La Banque ajoute : « globalement, le renforcement de la présence de l’État dans l’économie entraîne des risques budgétaires importants, dus aux défis en matière de gouvernance d’entreprise et au manque de transparence des opérations des entreprises d’État. Le manque de transparence concernant les coûts d’acquisition récents des entreprises publiques et les mécanismes de financement constitue un obstacle majeur à l’évaluation de la situation budgétaire et de la dette.
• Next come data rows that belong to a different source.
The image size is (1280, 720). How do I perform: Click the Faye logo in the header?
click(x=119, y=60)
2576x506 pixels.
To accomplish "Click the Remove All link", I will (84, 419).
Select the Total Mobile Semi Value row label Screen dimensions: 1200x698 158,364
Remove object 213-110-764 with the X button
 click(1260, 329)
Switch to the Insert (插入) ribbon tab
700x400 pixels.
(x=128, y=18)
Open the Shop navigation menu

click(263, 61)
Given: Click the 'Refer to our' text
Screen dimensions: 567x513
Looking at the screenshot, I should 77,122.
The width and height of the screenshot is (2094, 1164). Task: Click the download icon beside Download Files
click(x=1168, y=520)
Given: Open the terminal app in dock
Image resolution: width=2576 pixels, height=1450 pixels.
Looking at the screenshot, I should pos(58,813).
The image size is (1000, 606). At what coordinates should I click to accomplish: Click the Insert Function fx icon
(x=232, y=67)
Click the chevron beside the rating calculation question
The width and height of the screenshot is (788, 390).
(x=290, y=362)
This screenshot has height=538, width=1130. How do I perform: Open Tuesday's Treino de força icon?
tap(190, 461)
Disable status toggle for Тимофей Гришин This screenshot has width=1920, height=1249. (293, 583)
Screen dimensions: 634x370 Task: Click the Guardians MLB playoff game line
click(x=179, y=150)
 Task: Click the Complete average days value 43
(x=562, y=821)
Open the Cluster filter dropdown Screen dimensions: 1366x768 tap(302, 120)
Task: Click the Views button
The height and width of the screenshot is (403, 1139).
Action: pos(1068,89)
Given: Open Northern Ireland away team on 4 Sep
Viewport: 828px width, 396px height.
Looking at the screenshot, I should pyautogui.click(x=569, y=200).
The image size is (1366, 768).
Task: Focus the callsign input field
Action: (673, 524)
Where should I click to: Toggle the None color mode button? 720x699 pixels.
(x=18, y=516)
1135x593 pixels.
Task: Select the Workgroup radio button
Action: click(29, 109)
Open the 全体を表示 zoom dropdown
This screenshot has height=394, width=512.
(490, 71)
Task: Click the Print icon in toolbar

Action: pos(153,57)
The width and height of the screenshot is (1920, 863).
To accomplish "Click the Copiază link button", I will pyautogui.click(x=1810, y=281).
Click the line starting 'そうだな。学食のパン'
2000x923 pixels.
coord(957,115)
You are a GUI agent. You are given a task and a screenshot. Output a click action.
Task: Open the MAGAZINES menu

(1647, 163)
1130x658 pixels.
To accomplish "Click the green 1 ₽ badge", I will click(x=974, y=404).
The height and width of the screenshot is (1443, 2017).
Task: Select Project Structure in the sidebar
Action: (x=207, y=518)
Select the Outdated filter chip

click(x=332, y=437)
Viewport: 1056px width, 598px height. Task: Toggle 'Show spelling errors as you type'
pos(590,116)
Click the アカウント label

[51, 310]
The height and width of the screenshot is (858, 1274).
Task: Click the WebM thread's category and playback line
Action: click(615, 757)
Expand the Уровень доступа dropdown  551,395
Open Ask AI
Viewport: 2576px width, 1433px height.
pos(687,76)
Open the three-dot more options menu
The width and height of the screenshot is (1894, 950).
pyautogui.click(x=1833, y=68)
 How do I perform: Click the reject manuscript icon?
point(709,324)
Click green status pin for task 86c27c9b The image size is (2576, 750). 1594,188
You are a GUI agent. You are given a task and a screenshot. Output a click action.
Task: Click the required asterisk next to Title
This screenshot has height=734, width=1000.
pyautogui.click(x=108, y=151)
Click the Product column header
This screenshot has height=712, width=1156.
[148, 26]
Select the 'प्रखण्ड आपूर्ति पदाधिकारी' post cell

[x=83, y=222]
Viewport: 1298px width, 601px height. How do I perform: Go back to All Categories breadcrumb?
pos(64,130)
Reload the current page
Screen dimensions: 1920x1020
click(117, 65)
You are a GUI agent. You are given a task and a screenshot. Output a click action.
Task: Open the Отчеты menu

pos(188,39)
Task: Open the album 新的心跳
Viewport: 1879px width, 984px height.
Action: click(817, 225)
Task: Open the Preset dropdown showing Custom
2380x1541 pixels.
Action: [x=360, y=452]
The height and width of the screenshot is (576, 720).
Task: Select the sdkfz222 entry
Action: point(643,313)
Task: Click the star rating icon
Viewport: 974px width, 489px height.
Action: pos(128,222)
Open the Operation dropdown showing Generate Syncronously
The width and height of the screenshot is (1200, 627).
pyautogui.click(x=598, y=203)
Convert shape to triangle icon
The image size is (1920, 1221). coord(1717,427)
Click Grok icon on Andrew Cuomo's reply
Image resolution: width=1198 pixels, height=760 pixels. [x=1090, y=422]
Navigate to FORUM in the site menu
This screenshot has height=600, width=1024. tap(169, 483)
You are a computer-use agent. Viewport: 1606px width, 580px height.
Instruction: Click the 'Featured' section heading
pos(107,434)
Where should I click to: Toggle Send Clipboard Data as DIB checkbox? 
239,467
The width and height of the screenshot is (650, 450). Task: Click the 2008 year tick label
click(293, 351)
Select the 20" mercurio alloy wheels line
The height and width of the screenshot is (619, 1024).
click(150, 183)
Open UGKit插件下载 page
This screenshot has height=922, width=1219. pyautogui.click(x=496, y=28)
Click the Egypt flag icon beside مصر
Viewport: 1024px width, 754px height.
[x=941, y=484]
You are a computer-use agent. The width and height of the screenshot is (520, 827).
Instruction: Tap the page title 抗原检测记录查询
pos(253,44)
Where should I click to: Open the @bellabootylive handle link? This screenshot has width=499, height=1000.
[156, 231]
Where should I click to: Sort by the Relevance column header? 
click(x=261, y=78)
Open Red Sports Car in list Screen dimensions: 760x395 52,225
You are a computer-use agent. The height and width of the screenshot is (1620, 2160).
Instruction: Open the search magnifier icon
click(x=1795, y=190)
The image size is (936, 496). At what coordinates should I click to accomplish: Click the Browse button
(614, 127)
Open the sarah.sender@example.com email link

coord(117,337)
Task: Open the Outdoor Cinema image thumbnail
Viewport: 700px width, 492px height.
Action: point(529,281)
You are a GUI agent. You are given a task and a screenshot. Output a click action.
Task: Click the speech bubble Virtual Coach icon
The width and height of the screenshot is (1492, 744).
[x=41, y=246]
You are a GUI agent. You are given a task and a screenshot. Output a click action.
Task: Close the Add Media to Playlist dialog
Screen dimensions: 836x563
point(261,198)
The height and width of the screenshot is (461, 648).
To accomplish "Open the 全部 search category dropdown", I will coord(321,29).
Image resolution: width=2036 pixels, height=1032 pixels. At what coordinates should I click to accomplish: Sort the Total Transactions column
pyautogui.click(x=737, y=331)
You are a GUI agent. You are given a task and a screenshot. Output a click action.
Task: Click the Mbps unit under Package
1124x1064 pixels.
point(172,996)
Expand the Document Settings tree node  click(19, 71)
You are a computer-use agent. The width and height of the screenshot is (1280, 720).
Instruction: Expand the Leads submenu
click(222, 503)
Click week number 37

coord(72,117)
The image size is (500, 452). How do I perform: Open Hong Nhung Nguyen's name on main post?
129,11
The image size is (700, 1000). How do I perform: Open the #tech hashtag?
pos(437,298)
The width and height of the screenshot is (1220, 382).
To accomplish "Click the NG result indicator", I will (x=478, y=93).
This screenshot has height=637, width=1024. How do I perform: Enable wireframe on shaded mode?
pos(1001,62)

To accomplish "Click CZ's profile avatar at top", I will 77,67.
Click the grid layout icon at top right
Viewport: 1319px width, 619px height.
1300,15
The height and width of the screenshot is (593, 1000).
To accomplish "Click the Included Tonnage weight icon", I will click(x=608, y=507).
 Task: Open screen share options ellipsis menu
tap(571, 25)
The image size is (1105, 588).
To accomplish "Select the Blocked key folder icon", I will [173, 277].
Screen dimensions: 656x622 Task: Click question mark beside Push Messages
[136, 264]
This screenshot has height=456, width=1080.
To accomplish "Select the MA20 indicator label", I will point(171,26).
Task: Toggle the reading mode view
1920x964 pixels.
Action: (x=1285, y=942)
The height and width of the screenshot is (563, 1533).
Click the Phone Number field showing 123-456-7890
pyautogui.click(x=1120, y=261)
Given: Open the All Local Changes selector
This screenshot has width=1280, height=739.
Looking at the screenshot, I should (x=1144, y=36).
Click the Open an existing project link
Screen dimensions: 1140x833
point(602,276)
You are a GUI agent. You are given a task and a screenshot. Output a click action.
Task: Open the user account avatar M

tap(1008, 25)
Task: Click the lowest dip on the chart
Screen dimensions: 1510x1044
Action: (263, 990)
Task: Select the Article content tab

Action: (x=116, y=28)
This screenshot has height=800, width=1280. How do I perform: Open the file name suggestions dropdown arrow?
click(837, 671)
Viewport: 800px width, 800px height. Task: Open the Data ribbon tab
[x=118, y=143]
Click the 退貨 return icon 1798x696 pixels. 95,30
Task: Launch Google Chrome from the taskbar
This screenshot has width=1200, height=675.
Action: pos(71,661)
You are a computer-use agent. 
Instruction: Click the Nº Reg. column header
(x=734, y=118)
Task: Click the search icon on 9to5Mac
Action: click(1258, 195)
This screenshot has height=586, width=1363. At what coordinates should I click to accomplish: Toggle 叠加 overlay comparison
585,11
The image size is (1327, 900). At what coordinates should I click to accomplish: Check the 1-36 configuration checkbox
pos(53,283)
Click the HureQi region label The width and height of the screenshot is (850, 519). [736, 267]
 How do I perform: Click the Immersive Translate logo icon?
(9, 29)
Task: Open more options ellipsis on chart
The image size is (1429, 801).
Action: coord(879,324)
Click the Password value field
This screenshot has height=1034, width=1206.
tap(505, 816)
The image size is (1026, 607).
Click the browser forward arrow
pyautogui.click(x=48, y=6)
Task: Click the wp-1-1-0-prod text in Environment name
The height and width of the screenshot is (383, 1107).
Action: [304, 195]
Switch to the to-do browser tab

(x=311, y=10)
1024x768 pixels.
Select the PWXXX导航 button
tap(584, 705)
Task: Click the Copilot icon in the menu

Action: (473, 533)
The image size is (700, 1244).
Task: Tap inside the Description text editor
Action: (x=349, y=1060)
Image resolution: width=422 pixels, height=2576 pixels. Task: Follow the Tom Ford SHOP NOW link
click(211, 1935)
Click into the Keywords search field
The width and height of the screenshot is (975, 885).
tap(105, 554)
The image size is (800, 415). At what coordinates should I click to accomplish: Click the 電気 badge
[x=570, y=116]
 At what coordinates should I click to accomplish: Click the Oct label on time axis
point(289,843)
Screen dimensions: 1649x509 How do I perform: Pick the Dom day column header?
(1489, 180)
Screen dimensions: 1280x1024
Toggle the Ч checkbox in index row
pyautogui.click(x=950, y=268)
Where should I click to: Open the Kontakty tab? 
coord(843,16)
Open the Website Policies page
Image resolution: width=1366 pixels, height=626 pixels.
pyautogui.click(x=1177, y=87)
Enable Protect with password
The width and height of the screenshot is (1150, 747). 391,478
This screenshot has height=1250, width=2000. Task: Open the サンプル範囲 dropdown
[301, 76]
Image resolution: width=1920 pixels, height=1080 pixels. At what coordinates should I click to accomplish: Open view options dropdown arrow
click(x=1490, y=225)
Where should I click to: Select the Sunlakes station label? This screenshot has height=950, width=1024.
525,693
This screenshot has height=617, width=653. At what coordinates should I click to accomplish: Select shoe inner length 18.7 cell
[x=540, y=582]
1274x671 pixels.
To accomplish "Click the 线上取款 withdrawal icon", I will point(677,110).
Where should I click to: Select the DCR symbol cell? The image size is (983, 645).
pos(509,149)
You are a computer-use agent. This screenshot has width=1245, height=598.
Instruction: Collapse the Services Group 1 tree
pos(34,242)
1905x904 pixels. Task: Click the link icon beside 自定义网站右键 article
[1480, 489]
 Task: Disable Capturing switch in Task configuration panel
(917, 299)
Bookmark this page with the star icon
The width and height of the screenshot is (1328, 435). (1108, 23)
La fragmentation des données financières et des données relatives à la gouvernance des entreprises d’État rend difficile le suivi efficace des performances, l’évaluation des risques budgétaires et l’obligation de rendre des comptes ».
Manque de transparence
Toujours selon cette institution, les informations sur les garanties de l’État sur les dettes des entreprises publiques ne sont pas facilement disponibles, et très peu d’entre elles publient leurs états financiers et des informations sur leurs performances. Par exemple, souligne la note de conjoncture, le fonds souverain du pays, le Fonds Gabonais d’Investissements Stratégiques (FGIS), ne publie que des informations générales sur ses activités et ses investissements. La note relève que, pour relever ces défis, le gouvernement gabonais a récemment entrepris des réformes, établissant une Direction générale des Participations (DGPAR) en 2024 et lançant un Fichier Unique des Participations (FUP) en ligne au début de 2025. Un audit de « Delta Synergie », une société holding créée par des membres du régime précédent avec des actifs potentiellement acquis indûment, a également été lancé, mais les résultats ne sont pas encore connus.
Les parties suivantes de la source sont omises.